Os resultados eleitorais do passado domingo podem ser rapidamente sintetizados, através da seguinte fórmula: O Partido Socialista, indiscutivelmente, ganhou as eleições, com menos votos e mandatos do que anteriormente, e o Partido Social Democrata, indiscutivelmente, perdeu as eleições, com mais votos e mandatos do que no passado.
Colocando a fórmula em números, o PS obteve 40.701 votos e o PSD 35.091 votos, sendo o diferencial entre os dois partidos de 5.610 votos. Para que se tenha uma imagem desta diferença, o diferencial equivale aproximadamente à população de Santa Maria, que não é, por certo, das ilhas menos povoadas.
Nos dias seguintes ao ato eleitoral tornou-se um mantra das redes socias a expressão: "há que saber ganhar e há que saber perder", no entanto esta ideia simples para que possa ser plenamente aplicada à realidade da democracia deve ser aprimorada, ou seja, em democracia há que saber ganhar por muitos e saber ganhar por poucos, de igual modo, há que saber perder por muitos e saber perder por poucos, o que implica não confundir uma derrota com uma vitória em virtude da sua dimensão.
Num regime parlamentar, o ato eleitoral não se trata de uma "corrida", em que apenas importa saber quem vai à frente. As eleições, prosseguindo com a metáfora desportiva, visam definir a posição de partida de cada um dos corredores, sendo que quanto melhor o resultado eleitoral maior a proximidade à meta. Neste prossuposto, ao contrário do verificado nos atos eleitorais anteriores, em que um dos partidos foi logo colocado, pelos eleitores, além da meta, no passado dia 25 de outubro, nenhum partido, por si só, alcançou esse objetivo, no entanto, em virtude dos resultados eleitorais, uns ficaram melhor colocados do que outros para o alcançar.

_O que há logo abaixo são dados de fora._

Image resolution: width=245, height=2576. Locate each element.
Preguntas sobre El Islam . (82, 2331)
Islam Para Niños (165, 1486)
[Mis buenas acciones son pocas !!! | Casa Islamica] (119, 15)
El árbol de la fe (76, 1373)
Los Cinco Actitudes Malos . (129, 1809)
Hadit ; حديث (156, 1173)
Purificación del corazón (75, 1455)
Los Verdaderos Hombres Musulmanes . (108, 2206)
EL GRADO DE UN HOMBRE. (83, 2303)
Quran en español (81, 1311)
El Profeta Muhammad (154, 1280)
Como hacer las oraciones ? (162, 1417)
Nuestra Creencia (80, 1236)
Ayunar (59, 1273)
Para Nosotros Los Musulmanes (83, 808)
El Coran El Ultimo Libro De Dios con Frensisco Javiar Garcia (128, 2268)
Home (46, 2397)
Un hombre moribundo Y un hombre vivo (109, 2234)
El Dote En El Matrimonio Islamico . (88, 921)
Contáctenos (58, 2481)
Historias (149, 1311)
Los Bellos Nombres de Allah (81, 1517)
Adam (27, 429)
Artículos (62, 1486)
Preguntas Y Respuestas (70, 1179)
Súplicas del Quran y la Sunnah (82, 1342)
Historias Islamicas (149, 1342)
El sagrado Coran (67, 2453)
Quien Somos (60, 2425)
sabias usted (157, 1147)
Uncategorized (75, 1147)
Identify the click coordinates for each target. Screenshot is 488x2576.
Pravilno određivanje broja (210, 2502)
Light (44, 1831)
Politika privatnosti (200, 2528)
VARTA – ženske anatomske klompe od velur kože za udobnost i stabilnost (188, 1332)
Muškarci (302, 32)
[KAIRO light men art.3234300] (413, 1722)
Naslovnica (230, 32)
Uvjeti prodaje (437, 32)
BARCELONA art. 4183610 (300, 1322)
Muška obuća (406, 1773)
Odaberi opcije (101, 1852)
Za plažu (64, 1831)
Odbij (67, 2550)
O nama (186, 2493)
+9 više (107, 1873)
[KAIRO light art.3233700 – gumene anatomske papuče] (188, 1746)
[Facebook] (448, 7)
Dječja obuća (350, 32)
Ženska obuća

Depois do ato eleitoral, e num cenário de maioria relativa, a discussão em torno dos diversos cenários que permitem alcançar a "meta", sai, por completo, do plano puramente matemático, ou seja, não basta somar e subtrair para reclamar vitória, e entra no plano dos valores, que é o campo político de excelência, pelo que de nada servem as somas e subtrações mais obtusas, como por exemplo, juntar todos os votos que não foram no PS para afirmar que 59.439 rejeitaram o projeto socialista. Se aplicarmos a mesma lógica, então: 65.049rejeitaram o PSD, 94.406 rejeitaram o CDS, 94.880 rejeitaram o Chega, e por aí em diante... partindo destas contas de "merceeiro" a única conclusão válida que se pode retirar é que o PS foi o partido menos rejeitado pelos eleitores.
Feitas as contas e arrumadas as calculadoras, importa ter presente que o Partido Socialista além de ser o partido mais votado é o único com capacidade de formar um governo estável sem ficar refém do Chega, um partido que de forma ardilosa coloca como condição de diálogo com o PSD/Açores a fragilização constitucional da Autonomia político-administrativa da Região Autónoma dos Açores, ou seja, a existência de qualquer tipo de diálogo entre o PSD e o Chega, por si só, poderá implicar um perigo real para a nossa Autonomia.
Atente-se ao facto de que André Ventura, que pelos vistos representa o Chega nos Açores, colocou como condição indispensável para qualquer conversa com o PSD, a participação deste partido no processo de revisão constitucional desencadeado pelo Chega na Assembleia da República (Projeto de Revisão Constitucional n.º 3/XIV), o qual, entre o fim da progressividade do IRS e o fim da República, prevê também o fim dos limites materiais de revisão constitucional, ou seja, elimina o artigo 288.º da Constituição, que estatui que as leis de revisão constitucional têm de respeitar, entre outros aspetos, os direitos, liberdades e garantias dos cidadãos, os direitos dos trabalhadores, das comissões de trabalhadores e das associações sindicais, o pluralismo de expressão e organização política, a independência dos tribunais, e, como não poderia deixar de ser a Autonomia político-administrativa dos arquipélagos dos Açores e da Madeira.
Significa isto, que uma vez expurgada a norma, que estabelece os limites materiais de revisão constitucional, nada impede que numa segunda revisão constitucional seja colocada em causa a nossa Autonomia.
Se para início de conversa o Chega exige que o PSD assuma uma posição que coloca em causa a Autonomia regional, imagine-se o que será exigido no final da conversa para que sejam tomadas decisões efetivas?
Parafraseando o poema de Brecht decalcado de Martin Niemöller, digo-vos: Primeiro levam a Autonomia / e eu importo-me. E você?